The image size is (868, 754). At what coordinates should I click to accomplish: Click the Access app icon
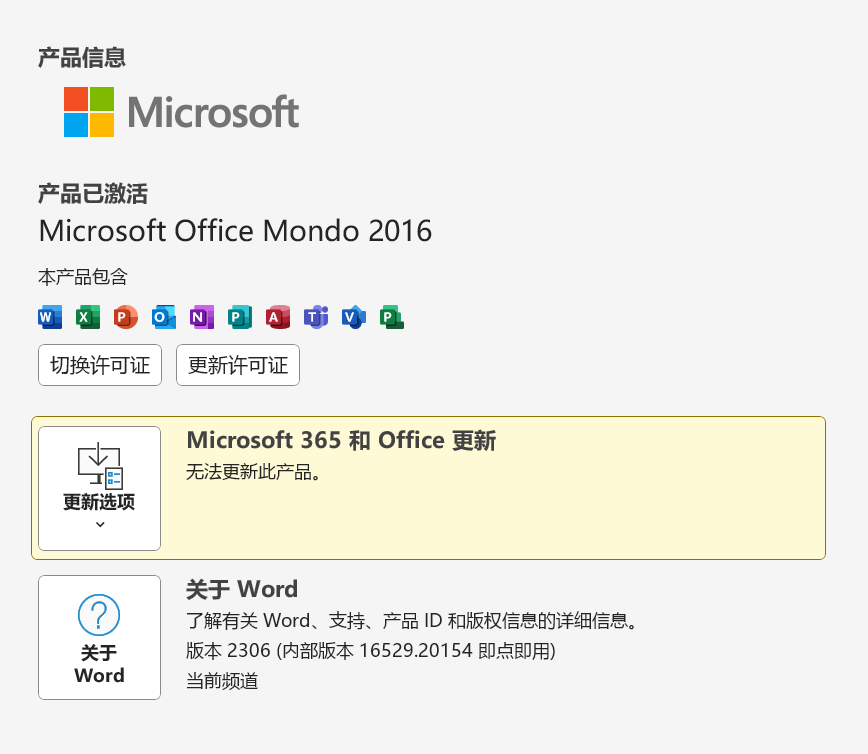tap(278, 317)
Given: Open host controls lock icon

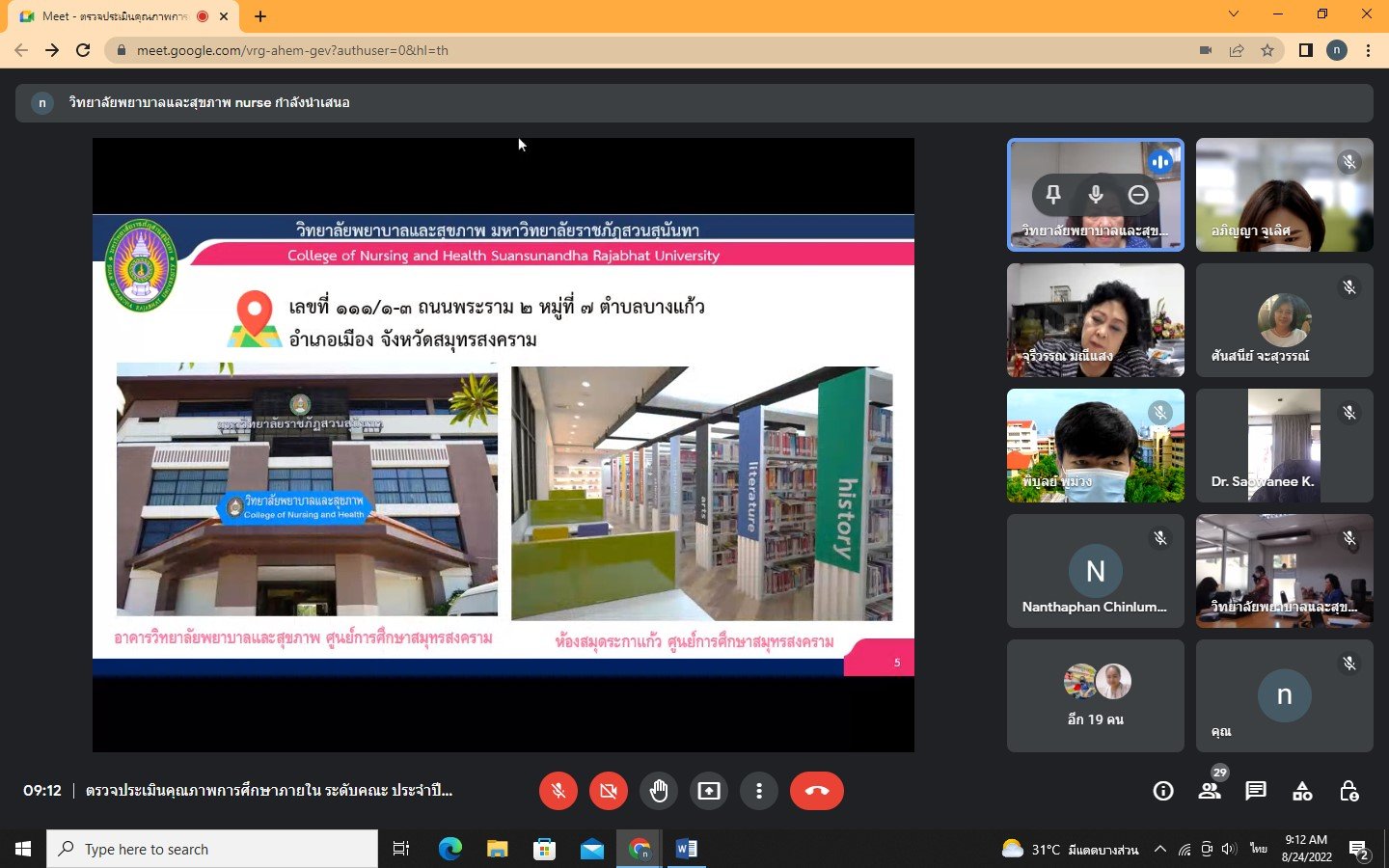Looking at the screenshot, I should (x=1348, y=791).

....................

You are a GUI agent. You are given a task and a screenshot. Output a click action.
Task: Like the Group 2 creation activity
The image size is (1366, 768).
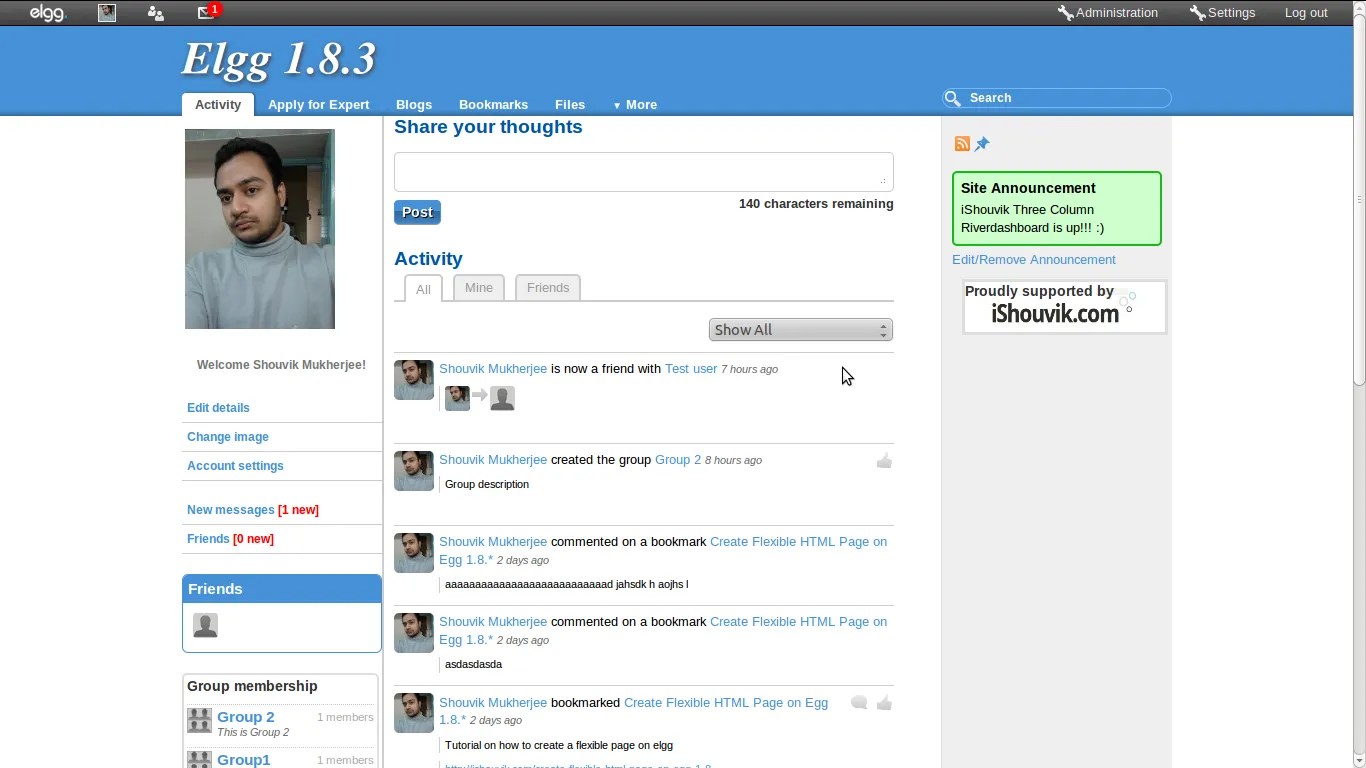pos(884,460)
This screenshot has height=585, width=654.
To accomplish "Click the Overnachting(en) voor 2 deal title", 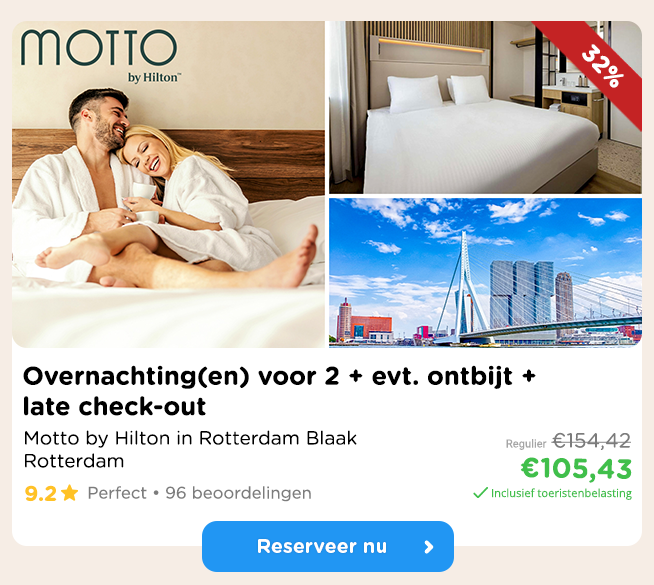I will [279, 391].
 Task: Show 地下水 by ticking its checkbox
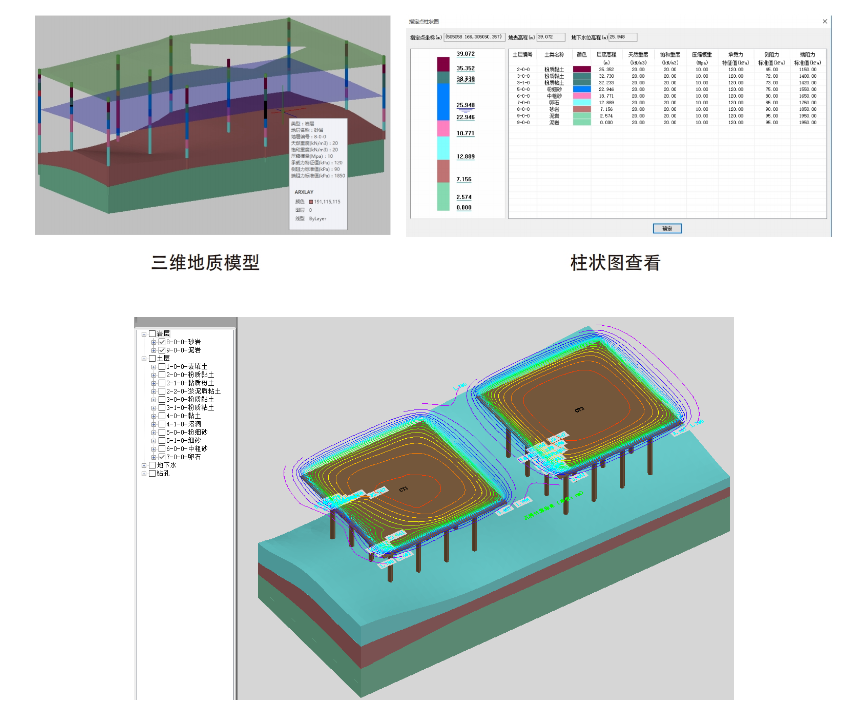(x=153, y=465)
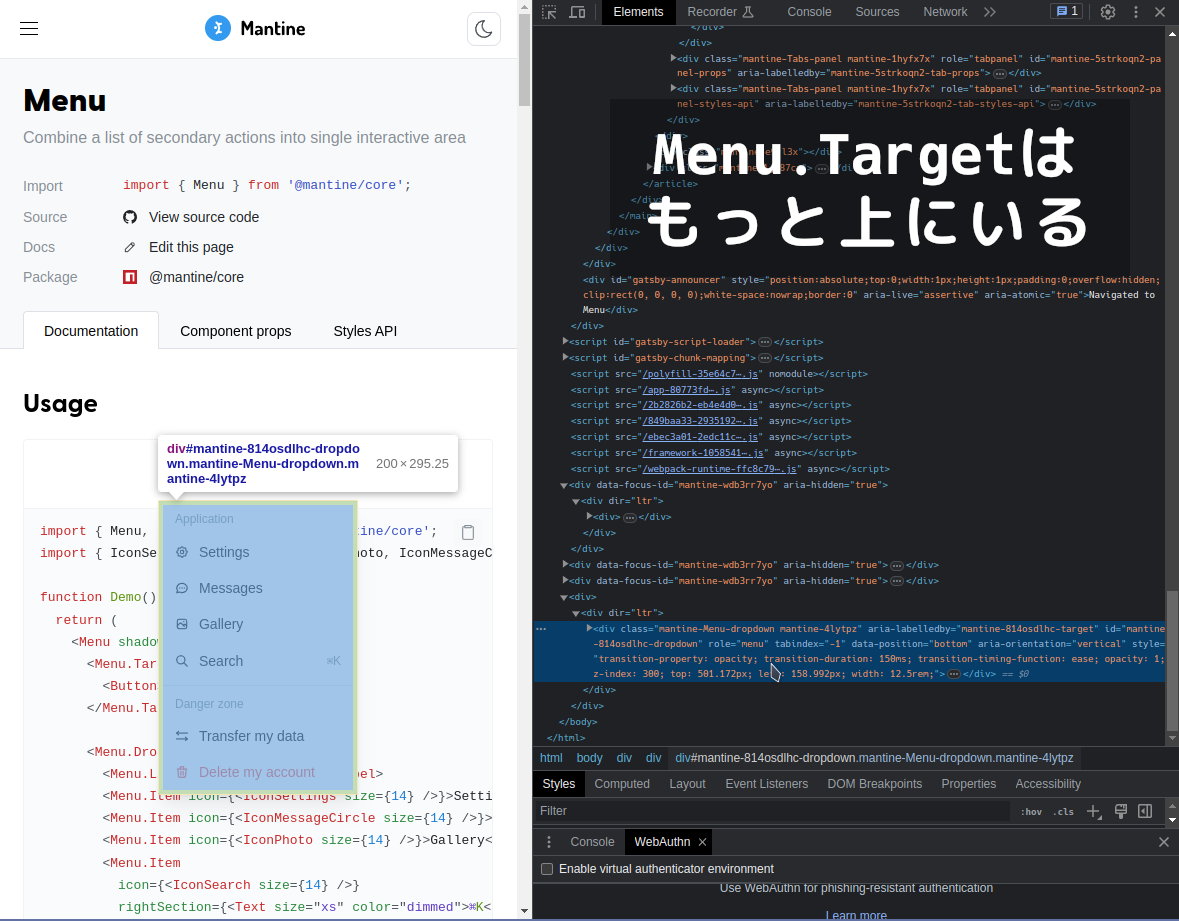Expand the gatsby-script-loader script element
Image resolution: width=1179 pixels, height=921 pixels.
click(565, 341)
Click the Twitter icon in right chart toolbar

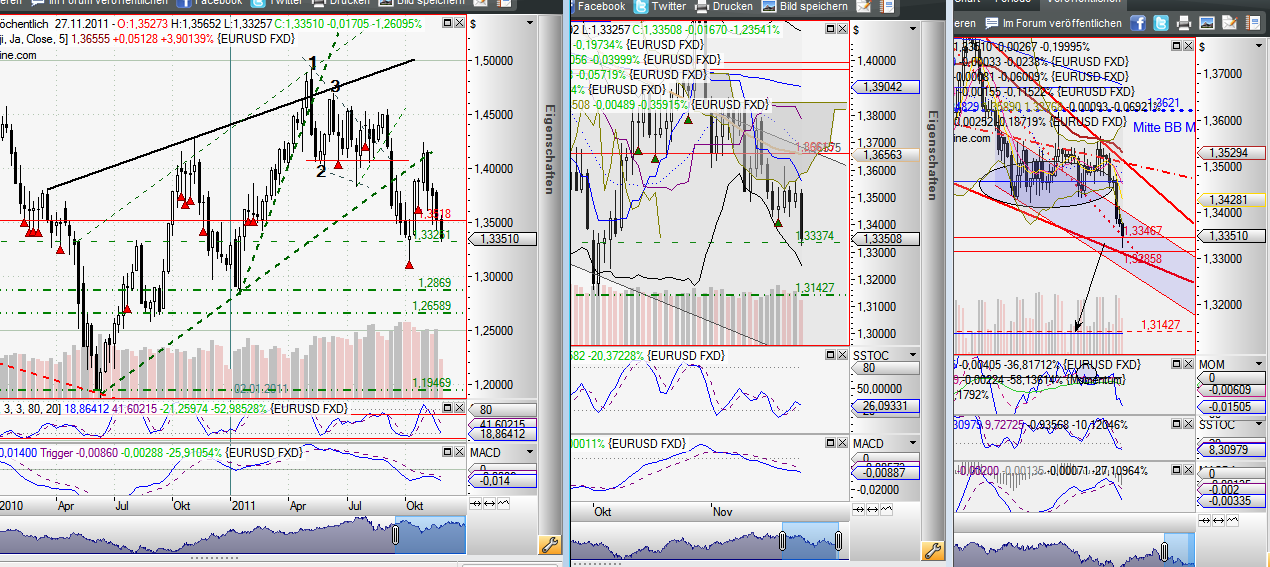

....................

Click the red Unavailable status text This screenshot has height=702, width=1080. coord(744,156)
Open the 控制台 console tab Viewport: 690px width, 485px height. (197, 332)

....................

=== Set exercise ===
Return everything from the line containing "Task: Show 地下水 by ticking its checkbox" down to the line containing "Click the Twitter icon in right chart toolbar", reproducing each line exactly as it appears on the page and leaving the pictures out.

=== Exercise solution ===
 Task: Show 地下水 by ticking its checkbox
(x=153, y=465)
Expand the gatsby-script-loader script element
Image resolution: width=1179 pixels, height=921 pixels.
click(565, 341)
Click the Twitter icon in right chart toolbar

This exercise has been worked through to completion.